Desde hace varios siglos, la mayoría de las sociedades alfabetizadas adoptaron, como estrategia educativa, el apoyarse en imágenes para facilitar el aprendizaje de la lectura de textos lingüísticos. Este hecho deriva de la vieja idea de que las imágenes son un auxilio para las personas en proceso de alfabetización, lo que también conlleva la idea de que la interpretación de esa clase de imágenes es un proceso sencillo y un tanto universal. Asimismo, esa antigua premisa ha promovido la idea de que el analfabetismo es sinónimo de incultura, lo cual es por completo falso, como han demostrado, desde hace décadas, la antropología social y la etnohistoria.
Se olvida que los analfabetos de la Europa medieval poseían bastante cultura, no sólo por la tradición oral, sino también por su habilidad en el desciframiento de imágenes, de los discursos icónicos que pueden constituir genuinas narrativas, como los que existen en iglesias y catedrales. Ciertamente, en este tipo de imágenes también hay un código básico, sólo que éste no se finca en el ámbito escolar, sino que se aprende, primordialmente, en el entorno inmediato de las personas, en la interacción familiar y social.

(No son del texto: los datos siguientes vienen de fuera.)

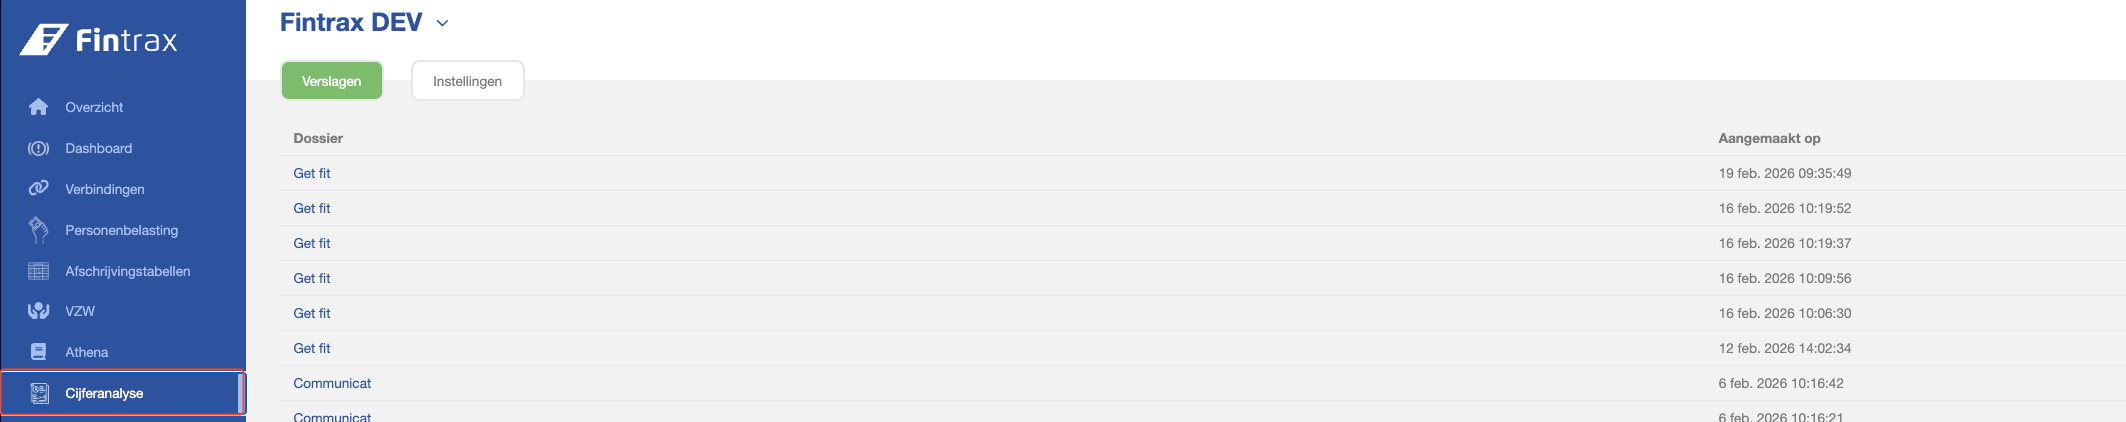Switch to the Verslagen tab

[331, 81]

Además de los estudios académicos que se han hecho al respecto, como los ensayos fundacionales sobre la retórica de la imagen que en los años sesentas publicó el semiólogo francés Roland Barthes, desde hace unas décadas algunos promotores de la lectura y un sector de editores de libros para niños han comprendido que el concepto de ‘lectura’ va más allá del desciframiento de signos lingüísticos, y que también abarca la interpretación de otro tipo de discursos, como el icónico. Han comprendido, también, que la verdadera construcción de lectores radica en despojar a la lectura del valor instrumental que se le ha dado en la formación escolar, y estimular la experiencia gozosa de la lectura, o mejor dicho, de las lecturas, pues hoy día las nuevas tecnologías permiten y promueven esa aspiración primigenia de la ópera: conjugar diversas artes --o discursos artísticos-- en una sola obra y como una experiencia integral.

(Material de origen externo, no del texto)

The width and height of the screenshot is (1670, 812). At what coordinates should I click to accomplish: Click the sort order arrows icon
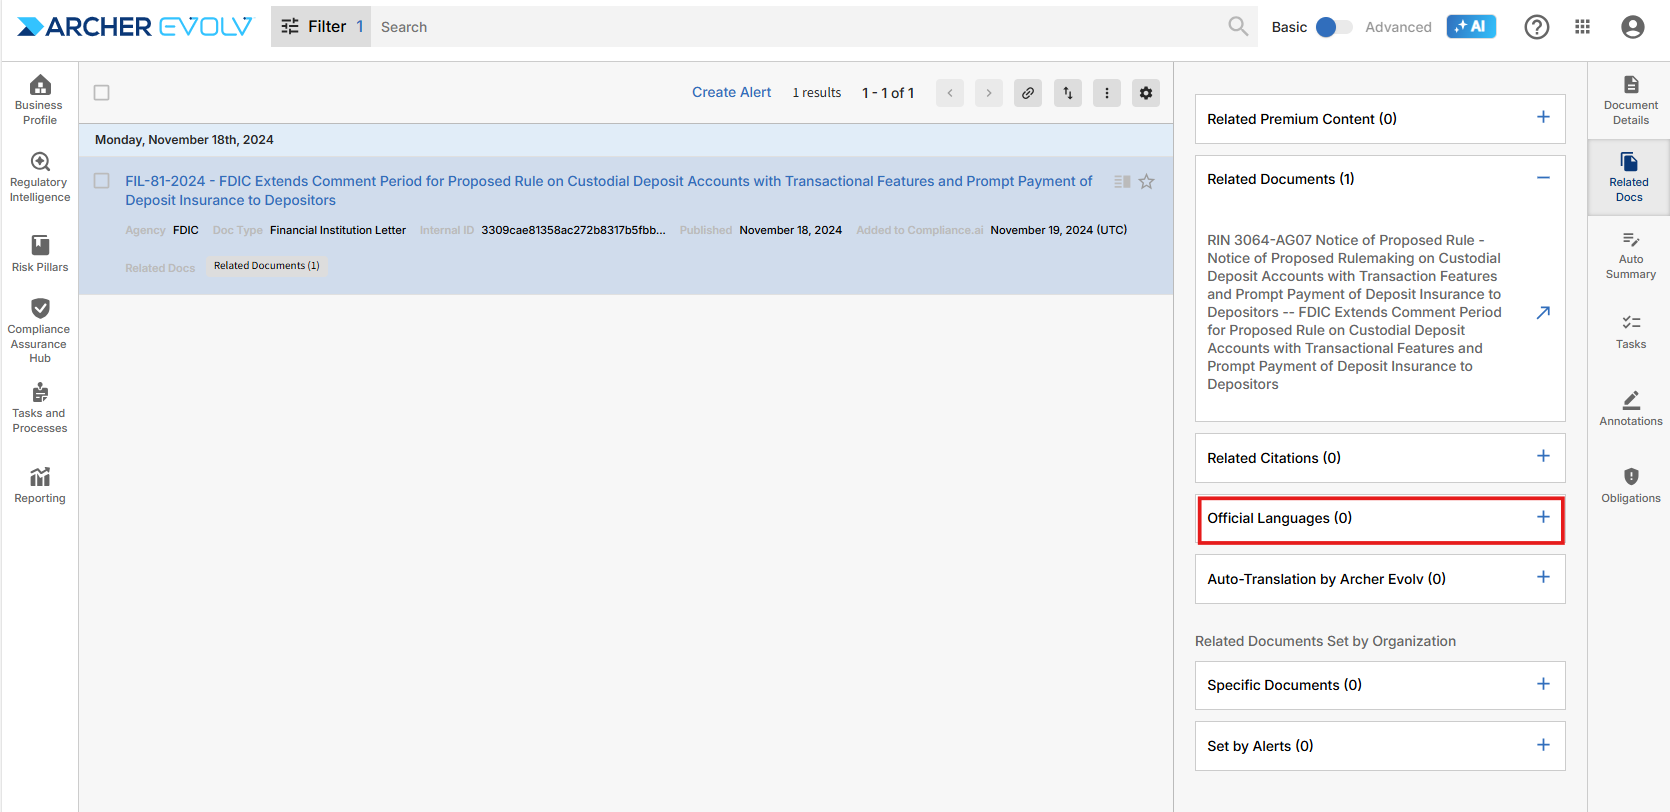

Para lograr de veras dicha experiencia, es menester “desescolarizar” la lectura, como ha señalado María Emilia López, y olvidarse de las “tablas de promoción de valores” que para cada libro exige el magisterio a los editores, pues en dichas tablas nunca se contempla un valor fundamental: el goce que brinda la lectura, más allá de aquel afán didáctico-moral de “deleitar aprovechando”, como se decía en el Siglo de Oro español y que sigue siendo un obstáculo para la formación de más y mejores lectores.